How to Successfully Manage a Design Project


Whether it’s a website, marketing campaign, ebook, software program, or app, design projects are complicated and time-consuming. As the point person charged with managing one of these projects, you have a huge responsibility. Are you prepared to embrace it?

6 Useful Tips for Managing Design Projects

The core tenets of project management don’t differ much from project to project. However, there is a case to be made that design projects are far more challenging than the average project. They’re very detail-oriented and are often evaluated on subjective metrics and preferences.

Having said all of that, here are some practical tips you can use to increase your chances of successfully managing a design project from start to finish:

1. Set Vision and Goals

You can’t start any project – design or otherwise –without first establishing a vision and set of clearly defined goals.

One of the best formulas for coming up with a vision is as follows:

“To ______________, so that _________________.”

The first blank is the contribution and the second blank is the impact.

“A vision provides us our ‘why,’ but how we define our ‘what’ and ‘how’ is accomplished in goal setting,” PinnacleART explains. “A goal is a specific component of a vision. It is something that can be achieved that will contribute to striving towards a vision.”

Typically a goal is going to be broken down into two major sections: objectives and key results. Your objectives will tell you what a goal is accomplishing. It needs to be clear and specific. The results portion of a goal is the how. In other words, how will you achieve the desired outcome?

2. Schedule a Kick-Off Meeting

Every good design project needs a kick-off meeting – and possibly more than one. It’s during these meetings that you set the ground rules and expectations, outline the process, and address any major questions or concerns the team has. The purpose of the kick-off meeting is for everyone to be on the same page. Really emphasize the importance of speaking up during this meeting. No question is considered stupid or basic.

3. Set Clear Roles

Every individual involved in the project needs a clearly defined role – and everyone needs to know what that role is. This speeds up the communication process and makes feedback loops much more efficient. In particular, it eliminates the “who should I send this to?” question that often puts projects behind schedule.

4. Emphasize Communication

Communication needs to be smooth and free flowing. There should be both formal methods of communication – like regularly scheduled meetings or huddles to get everyone on the same page – as well as informal methods of communication – like direct messages and emails between key players.

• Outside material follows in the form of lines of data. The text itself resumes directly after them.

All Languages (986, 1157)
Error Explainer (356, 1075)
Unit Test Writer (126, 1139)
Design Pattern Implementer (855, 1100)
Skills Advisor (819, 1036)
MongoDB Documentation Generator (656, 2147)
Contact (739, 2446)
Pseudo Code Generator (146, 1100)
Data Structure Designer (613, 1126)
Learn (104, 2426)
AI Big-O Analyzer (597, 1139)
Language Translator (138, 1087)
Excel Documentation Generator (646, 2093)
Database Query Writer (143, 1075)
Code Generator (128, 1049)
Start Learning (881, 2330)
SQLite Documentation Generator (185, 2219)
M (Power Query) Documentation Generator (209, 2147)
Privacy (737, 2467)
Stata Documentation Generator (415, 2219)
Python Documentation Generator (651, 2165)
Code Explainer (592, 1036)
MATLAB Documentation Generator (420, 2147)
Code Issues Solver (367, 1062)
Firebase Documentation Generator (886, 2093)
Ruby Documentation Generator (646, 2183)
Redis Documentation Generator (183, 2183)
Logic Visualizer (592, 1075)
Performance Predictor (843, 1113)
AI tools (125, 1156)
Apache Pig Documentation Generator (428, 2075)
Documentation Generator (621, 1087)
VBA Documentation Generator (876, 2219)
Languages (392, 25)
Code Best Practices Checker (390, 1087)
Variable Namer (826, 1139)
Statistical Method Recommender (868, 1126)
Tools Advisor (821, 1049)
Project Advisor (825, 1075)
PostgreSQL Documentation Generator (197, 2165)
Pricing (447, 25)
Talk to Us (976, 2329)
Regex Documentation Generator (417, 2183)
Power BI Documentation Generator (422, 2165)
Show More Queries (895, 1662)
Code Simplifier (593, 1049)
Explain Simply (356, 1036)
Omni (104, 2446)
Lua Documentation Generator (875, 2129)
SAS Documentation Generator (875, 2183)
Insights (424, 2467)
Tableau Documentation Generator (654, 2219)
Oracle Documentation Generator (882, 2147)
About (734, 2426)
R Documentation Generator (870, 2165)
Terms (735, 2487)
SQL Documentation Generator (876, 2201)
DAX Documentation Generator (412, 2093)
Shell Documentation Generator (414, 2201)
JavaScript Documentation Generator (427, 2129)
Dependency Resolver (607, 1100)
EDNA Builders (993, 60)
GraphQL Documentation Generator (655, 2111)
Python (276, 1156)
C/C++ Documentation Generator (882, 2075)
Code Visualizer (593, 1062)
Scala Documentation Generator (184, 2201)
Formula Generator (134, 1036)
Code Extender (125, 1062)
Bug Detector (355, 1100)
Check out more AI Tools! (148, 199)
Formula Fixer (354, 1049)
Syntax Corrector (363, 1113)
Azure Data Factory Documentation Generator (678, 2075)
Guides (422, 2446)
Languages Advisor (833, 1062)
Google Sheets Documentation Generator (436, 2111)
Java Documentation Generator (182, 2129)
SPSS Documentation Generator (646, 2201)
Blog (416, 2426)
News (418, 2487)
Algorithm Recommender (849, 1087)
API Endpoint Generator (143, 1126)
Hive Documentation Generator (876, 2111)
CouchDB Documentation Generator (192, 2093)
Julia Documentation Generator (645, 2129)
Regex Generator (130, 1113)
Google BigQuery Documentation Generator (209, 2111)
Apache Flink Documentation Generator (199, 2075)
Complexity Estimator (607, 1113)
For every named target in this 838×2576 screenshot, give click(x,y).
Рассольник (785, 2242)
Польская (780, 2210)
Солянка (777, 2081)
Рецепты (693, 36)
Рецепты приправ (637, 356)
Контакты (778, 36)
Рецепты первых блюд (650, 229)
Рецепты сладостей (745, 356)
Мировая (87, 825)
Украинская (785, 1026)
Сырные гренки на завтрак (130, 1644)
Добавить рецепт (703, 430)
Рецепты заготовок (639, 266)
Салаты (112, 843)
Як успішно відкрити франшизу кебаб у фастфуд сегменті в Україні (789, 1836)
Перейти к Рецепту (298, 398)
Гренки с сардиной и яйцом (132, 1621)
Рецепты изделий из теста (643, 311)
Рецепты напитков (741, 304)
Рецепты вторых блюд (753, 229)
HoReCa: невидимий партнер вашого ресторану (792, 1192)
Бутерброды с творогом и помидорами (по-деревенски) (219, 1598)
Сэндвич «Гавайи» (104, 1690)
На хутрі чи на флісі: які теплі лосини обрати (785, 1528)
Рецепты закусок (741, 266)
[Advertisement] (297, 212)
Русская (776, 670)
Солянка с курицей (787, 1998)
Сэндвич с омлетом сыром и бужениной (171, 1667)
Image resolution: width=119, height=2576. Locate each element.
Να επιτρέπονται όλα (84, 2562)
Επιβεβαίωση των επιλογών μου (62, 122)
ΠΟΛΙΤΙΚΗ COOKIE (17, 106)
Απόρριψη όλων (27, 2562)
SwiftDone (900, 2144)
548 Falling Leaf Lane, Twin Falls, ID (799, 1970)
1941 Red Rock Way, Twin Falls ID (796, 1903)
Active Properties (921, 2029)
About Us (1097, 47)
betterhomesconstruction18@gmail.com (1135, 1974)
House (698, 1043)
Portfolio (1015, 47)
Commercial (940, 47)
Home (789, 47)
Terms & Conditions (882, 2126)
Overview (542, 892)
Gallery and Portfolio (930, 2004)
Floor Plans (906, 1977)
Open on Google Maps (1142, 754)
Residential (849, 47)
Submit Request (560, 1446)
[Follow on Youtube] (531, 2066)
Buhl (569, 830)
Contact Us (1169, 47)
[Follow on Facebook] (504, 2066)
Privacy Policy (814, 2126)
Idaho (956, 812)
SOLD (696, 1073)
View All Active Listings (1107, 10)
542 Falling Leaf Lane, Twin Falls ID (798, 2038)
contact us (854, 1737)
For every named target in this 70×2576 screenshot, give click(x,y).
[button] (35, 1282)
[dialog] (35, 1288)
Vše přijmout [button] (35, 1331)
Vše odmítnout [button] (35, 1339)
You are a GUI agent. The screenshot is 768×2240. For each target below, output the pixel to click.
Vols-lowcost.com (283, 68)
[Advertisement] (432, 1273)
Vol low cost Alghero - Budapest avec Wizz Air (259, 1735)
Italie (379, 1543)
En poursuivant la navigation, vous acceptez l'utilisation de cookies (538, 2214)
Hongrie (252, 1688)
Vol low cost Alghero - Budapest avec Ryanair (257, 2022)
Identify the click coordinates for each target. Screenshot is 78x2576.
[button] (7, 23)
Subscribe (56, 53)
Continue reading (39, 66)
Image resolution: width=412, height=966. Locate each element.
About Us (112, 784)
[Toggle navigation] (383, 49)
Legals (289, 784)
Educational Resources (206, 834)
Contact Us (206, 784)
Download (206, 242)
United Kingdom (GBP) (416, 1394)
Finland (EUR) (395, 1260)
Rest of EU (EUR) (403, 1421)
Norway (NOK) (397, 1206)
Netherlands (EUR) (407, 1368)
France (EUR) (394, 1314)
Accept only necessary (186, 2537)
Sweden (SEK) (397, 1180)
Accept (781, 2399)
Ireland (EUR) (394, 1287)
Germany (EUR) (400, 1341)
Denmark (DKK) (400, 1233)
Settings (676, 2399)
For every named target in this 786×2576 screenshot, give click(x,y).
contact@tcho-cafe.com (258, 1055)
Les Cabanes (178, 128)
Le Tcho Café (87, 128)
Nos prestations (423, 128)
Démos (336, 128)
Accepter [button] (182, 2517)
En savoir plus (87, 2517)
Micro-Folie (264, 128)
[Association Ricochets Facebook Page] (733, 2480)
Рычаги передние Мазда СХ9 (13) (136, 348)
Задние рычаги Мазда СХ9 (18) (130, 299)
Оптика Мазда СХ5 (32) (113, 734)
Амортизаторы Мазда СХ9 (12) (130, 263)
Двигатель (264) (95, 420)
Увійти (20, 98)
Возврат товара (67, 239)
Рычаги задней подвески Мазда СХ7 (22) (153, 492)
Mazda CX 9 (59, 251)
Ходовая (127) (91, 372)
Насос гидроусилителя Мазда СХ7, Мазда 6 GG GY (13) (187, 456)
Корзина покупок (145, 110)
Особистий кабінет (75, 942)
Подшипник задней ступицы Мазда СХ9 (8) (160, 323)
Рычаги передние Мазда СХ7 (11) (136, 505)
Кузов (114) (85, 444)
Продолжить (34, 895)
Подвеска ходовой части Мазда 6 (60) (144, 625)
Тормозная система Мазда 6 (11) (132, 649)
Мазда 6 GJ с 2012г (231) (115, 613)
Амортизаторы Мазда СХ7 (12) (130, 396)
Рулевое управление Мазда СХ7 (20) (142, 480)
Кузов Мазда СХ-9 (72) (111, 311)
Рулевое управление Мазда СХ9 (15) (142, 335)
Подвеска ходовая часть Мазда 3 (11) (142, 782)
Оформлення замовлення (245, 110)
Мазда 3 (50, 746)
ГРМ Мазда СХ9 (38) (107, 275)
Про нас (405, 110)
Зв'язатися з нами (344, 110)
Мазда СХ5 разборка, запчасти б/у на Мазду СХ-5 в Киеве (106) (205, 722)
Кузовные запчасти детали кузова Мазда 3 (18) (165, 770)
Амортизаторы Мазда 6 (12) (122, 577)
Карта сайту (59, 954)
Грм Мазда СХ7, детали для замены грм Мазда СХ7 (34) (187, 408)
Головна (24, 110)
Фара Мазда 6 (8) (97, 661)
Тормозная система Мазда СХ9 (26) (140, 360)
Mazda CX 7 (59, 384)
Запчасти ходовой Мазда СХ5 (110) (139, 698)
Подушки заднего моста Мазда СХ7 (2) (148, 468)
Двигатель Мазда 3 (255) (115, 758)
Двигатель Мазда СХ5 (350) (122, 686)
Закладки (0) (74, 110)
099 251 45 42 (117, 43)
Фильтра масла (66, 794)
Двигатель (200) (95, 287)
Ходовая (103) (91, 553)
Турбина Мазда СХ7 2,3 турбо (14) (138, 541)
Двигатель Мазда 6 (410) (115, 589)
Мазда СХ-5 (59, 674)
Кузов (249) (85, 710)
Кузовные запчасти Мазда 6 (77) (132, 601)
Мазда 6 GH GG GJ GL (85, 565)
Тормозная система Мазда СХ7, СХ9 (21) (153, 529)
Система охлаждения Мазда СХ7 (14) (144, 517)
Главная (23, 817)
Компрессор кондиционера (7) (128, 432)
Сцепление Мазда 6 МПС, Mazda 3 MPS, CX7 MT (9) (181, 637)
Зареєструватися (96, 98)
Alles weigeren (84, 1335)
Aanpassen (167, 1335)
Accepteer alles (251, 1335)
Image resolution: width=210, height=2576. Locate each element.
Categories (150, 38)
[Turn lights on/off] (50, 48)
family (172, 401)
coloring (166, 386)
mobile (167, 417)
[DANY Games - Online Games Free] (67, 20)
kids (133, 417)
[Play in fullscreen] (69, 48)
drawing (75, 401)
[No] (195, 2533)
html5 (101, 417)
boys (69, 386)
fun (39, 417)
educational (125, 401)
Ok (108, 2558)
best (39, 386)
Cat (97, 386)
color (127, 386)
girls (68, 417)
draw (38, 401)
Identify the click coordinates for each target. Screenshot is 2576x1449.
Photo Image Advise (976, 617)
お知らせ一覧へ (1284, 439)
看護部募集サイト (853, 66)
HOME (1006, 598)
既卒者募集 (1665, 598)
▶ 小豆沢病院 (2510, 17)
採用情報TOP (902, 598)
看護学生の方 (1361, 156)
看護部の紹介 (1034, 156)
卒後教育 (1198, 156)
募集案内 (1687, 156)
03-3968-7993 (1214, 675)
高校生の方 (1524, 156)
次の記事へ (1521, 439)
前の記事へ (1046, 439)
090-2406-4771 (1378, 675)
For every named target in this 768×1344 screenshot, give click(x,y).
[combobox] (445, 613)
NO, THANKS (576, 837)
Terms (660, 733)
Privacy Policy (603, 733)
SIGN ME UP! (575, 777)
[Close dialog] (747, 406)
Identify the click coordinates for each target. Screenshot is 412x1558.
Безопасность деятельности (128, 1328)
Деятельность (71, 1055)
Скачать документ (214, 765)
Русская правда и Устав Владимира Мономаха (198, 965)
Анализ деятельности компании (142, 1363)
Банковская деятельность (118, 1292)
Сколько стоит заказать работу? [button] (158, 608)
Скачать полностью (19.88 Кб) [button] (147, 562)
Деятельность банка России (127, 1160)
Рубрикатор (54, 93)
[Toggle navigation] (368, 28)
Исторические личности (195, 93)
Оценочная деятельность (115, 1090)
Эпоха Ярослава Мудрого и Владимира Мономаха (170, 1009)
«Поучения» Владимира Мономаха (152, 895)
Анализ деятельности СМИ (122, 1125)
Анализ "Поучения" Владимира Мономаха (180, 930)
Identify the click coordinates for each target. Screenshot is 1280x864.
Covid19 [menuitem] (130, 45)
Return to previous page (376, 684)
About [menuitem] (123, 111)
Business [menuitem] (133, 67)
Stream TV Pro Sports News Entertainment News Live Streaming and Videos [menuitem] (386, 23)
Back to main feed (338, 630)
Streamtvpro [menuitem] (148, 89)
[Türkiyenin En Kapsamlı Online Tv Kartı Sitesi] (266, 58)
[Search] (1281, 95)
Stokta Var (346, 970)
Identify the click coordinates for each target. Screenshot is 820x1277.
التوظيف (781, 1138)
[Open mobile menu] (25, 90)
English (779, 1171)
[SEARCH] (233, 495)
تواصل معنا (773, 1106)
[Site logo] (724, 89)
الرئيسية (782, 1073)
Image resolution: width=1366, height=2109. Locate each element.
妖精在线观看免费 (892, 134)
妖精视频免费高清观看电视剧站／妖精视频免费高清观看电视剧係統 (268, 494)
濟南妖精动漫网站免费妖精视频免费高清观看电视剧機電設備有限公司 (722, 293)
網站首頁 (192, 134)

5. Gather Feedback Along the Way

Don’t wait until the design project is complete to send a final deliverable to the client, management, or whoever is receiving the design work. The risk – particularly if you’ve never worked with this client – is that you’ll totally miss the mark and have to start over completely.

The better option is to gather feedback at key points along the way. Show your work, ask for critiques, and go from there. Yes, this can slow things down in the short-term, but it’s far more productive over the long haul.

6. Allow for Plenty of Buffer Time

Are you familiar with Parkinson’s Law? It states that work expands to fill the time available. Use this to your advantage.

If you have 120 days to complete a project, set the deadline for 90 days out. This creates an added sense of pressure for the team and will cause them to work harder and more efficiently. It also provides a buffer of 30 days on the back end so that you can address any unforeseen challenges. If you end up not needing the extra 30 days, you look like a genius. If you do need the buffer time, it’s there for the taking.

Become a Project Management Expert

If you can manage a design project from start to finish, you’re prepared to manage just about any business-related project. Design projects are challenging on multiple levels and your commitment to leading one of these teams will expose you to the fundamentals needed to master project management in the future. Commit to the process and embrace the learning!